CP Subsystem

The CP Subsystem is a component of a Hazelcast cluster that builds a strongly consistent layer for a set of distributed data structures. The CP Subsystem withstands network partitions, server failures, and client failures.

CP Subsystem APIs can be used for the following:

Implementing distributed coordination use cases, such as leader election
Distributed locking
Synchronization
Metadata management

CP data structures

Data structures in the CP subsystem always maintain linearizability and prefer consistency over availability during network partitions. These data structures are CP with respect to the CAP theorem.

The CP Subsystem supports the following Hazelcast data structures:

By default, CP data structures operate in unsafe mode. You must configure your cluster with CP members to benefit from the strong consistency guarantees of the CP Subsystem.

CP members

Because CP data structures do not maintain large states, not all members of a Hazelcast cluster need to take part in the CP Subsystem. The members that do take part in the CP Subsystem are called CP members.

To enable the CP Subsystem, you need to configure the number of CP members in the cluster. When a cluster is configured with N CP members, the first N members to start form the CP Subsystem.

After the CP Subsystem is initialized, more CP members can be added at runtime and the number of active CP members can go beyond the configured CP member count. The number of CP members can be smaller than the total size of the Hazelcast cluster. For example, you can run 5 CP members in a Hazelcast cluster of 20 members.

CP members can also contain data for AP data structures, such as map and set.

When a member becomes a CP member, it generates an additional UUID that other CP members can use to identify it. You will see this CP UUID in the following places:

Requests to REST endpoints in the CP group
Responses from REST endpoints in the CP group
Member logs
Management Center

Unsafe mode

When a cluster is not configured with CP members, the CP Subsystem is disabled and any CP data structures operate in unsafe mode.
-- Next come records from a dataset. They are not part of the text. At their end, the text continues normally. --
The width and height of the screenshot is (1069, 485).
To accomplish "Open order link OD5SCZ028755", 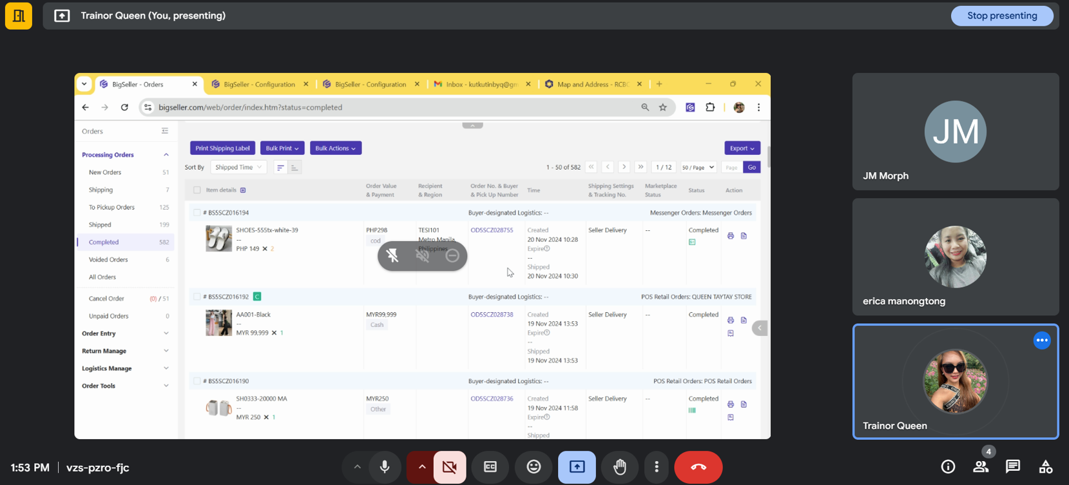I will [492, 230].
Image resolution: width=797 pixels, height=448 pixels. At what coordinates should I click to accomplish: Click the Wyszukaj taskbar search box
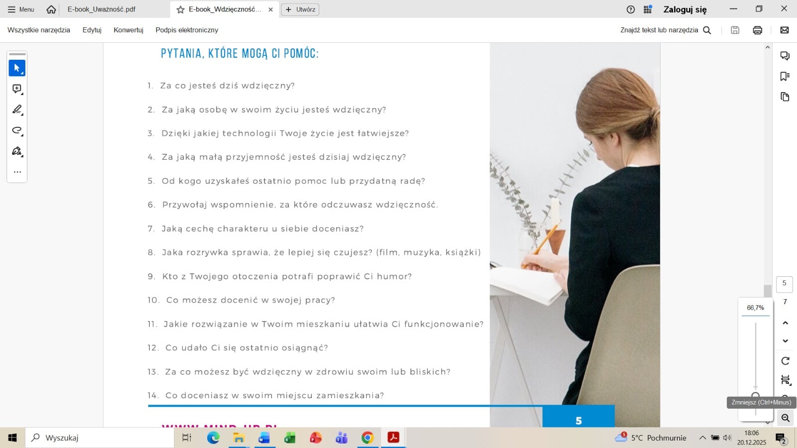click(100, 438)
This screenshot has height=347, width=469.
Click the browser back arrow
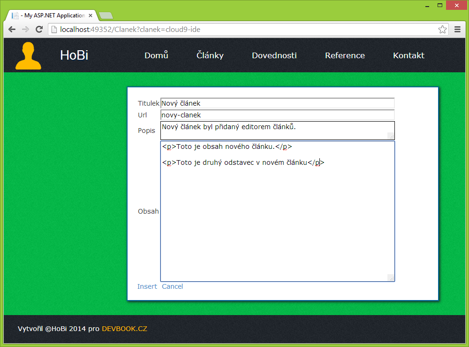click(12, 29)
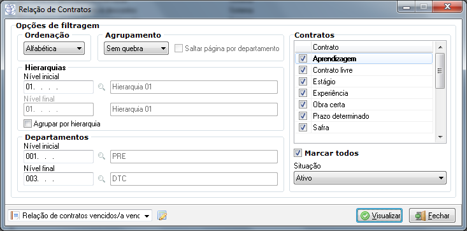
Task: Uncheck the Aprendizagem contract checkbox
Action: pyautogui.click(x=303, y=59)
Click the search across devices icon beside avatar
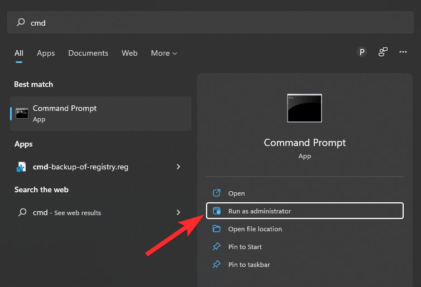The image size is (421, 287). click(x=383, y=52)
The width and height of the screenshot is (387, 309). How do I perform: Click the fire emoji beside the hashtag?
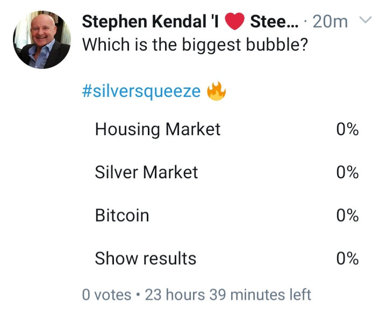coord(217,92)
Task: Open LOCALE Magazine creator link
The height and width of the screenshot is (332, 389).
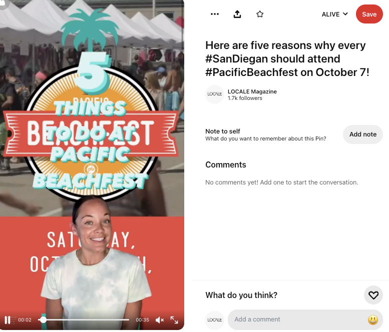Action: pos(252,92)
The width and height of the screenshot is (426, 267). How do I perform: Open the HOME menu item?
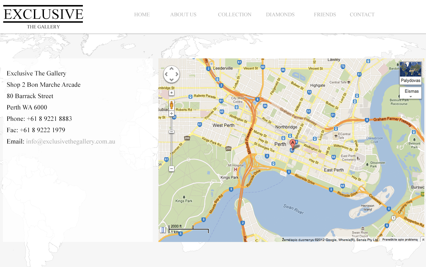[142, 15]
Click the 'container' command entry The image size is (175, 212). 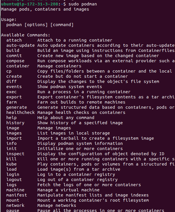tap(18, 66)
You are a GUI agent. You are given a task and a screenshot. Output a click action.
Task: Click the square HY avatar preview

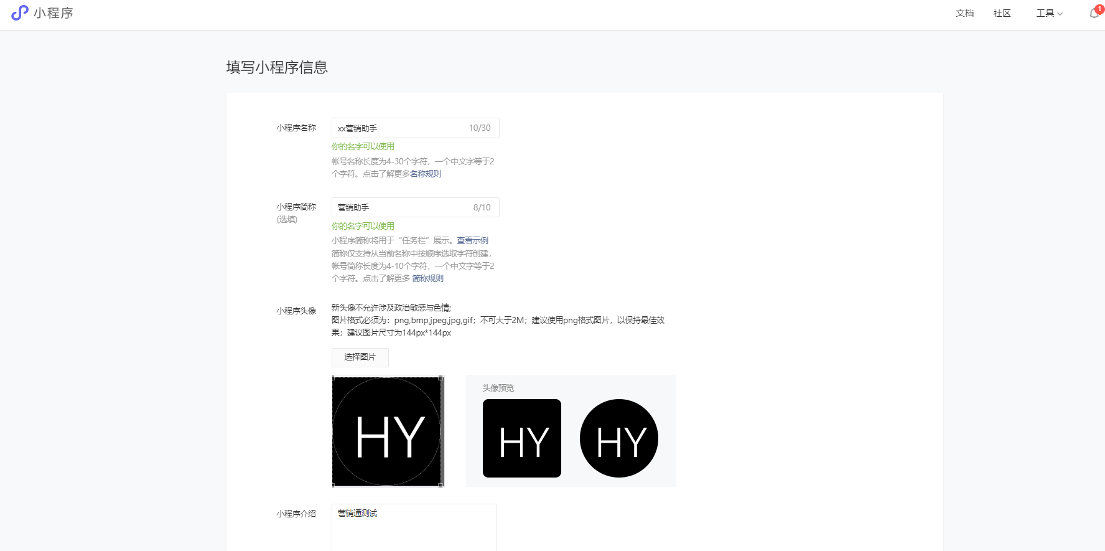(522, 438)
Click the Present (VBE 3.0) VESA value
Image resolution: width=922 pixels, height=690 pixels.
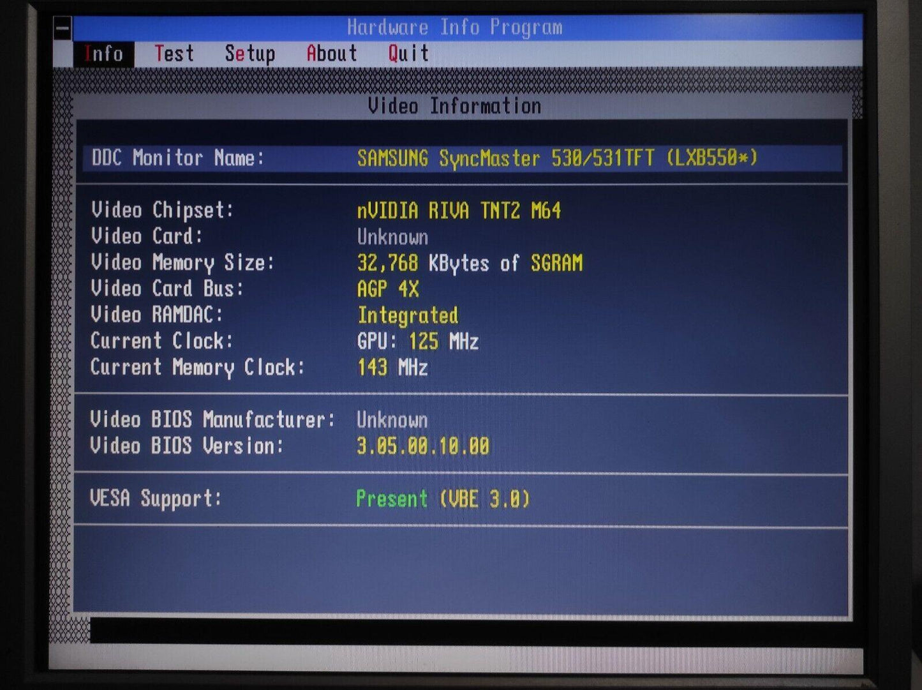pyautogui.click(x=443, y=499)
In this mode, the following restrictions apply:

CP data structures use partitioning and lazy replication mechanisms instead of the Raft consensus mechanism.
CP Subsystem management APIs are not available.
Split-brain protection is not supported.

Unsafe mode does not provide strong consistency guarantees. For example, when you increment an atomic long in unsafe mode, even though you may receive a success response, operations such as increments can be lost if a member fails. As a result, unsafe mode is only suitable for development or testing.

CP groups

CP data structures are stored in CP groups. The CP Subsystem includes two CP groups by default:

DEFAULT: The default group that CP data structures are stored in when no group name is specified. See CP data structures.
METADATA: An internal CP group that is responsible for managing CP members and CP groups. This group is initialized during cluster startup when the CP Subsystem is enabled.

Majority and minority

Operations in the CP Subsystem are committed and executed only after they are successfully replicated to the majority of CP members in a CP group. As a result, a CP group must maintain a majority of CP members to continue working.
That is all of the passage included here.